If the P-value is larger than the significance level #\alpha#, then the evidence against #H_0# is not convincing. Otherwise, we would reject #H_0# and conclude that there is sufficient evidence to support #H_1#.

Note that in #\mathrm{R}#, #\mathtt{abs(z)}# or #\mathtt{abs(t)}# compute the absolute value of the test statistic. You don’t need to use the #\mathtt{abs()}# command in practice, as long as you enter the absolute value of #z# or #t# yourself.

Suppose it is hypothesized that the mean pregnancy length for expectant mothers in a certain region is less than #270# days. Thus, we have the following hypotheses:
\[H_0: \mu \geq 270 \\
H_1: \mu < 270\]

Assume pregnancy lengths for expectant mothers in the region are normally distributed, and set #\alpha = 0.05#.
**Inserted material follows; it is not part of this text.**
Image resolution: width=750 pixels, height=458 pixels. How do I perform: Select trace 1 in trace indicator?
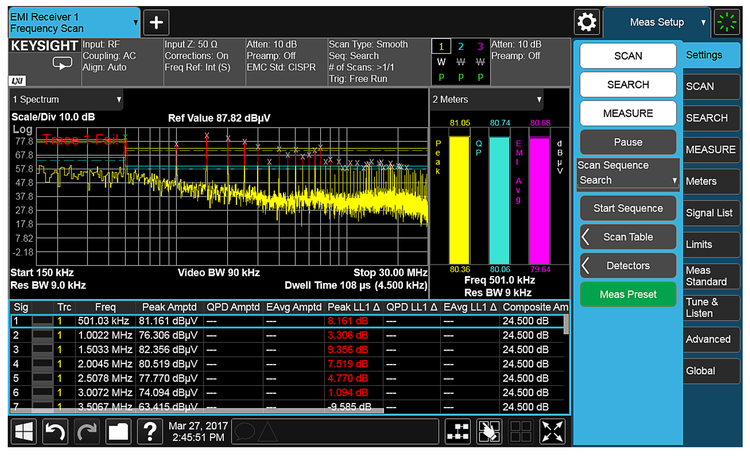pos(442,47)
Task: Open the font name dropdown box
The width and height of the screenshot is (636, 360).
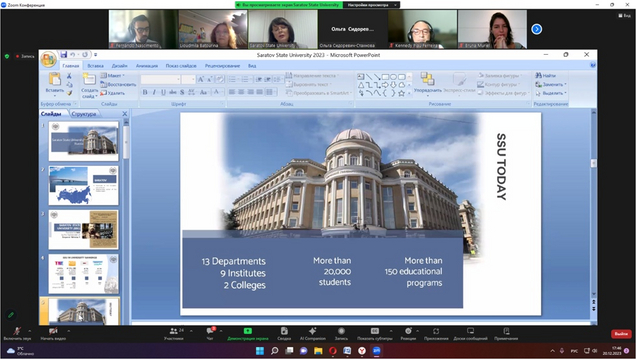Action: [161, 79]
From a random sample of #n = 25# expectant mothers from the region, the sample mean pregnancy length is #\bar{x} = 264# and the sample variance is #s^2 = 150.80#.

The test statistic is: \[t = \cfrac{264 - 270}{\sqrt{150.80/25}} \approx -2.443\]

The sample size is small, so the corresponding P-value is found using the #t_{24}# distribution: \[P(T \leq -2.443) \approx 0.011\]

using the #\mathrm{R}# command:

pt(-2.443, 24, low = TRUE)

Since this P-value is less than #\alpha = 0.05#, we conclude in favor of #H_1#, i.e., that the mean pregnancy length for expectant mothers in that region is less than #270# days.

If instead, we had #n = 50# expectant mothers in the sample, then whether or not pregnancy lengths are normally-distributed in the region, we can use the normal distribution to compute the P-value, on the basis of the Central Limit Theorem.

Suppose the sample mean and sample variance are the same as above.

Then in this case: \[z = \cfrac{264 - 270}{\sqrt{150.80/50}} \approx -3.455\]

and the approximate P-value is: \[P(Z \leq -3.455) \approx 0.000275\]

using the #\mathrm{R}# command:

pnorm(-3.455, 0, 1, low = TRUE)

Since the P-value is less than #\alpha = 0.05#, we conclude in favor of #H_1#, i.e., that the mean pregnancy length for expectant mothers in that region is less than #270# days.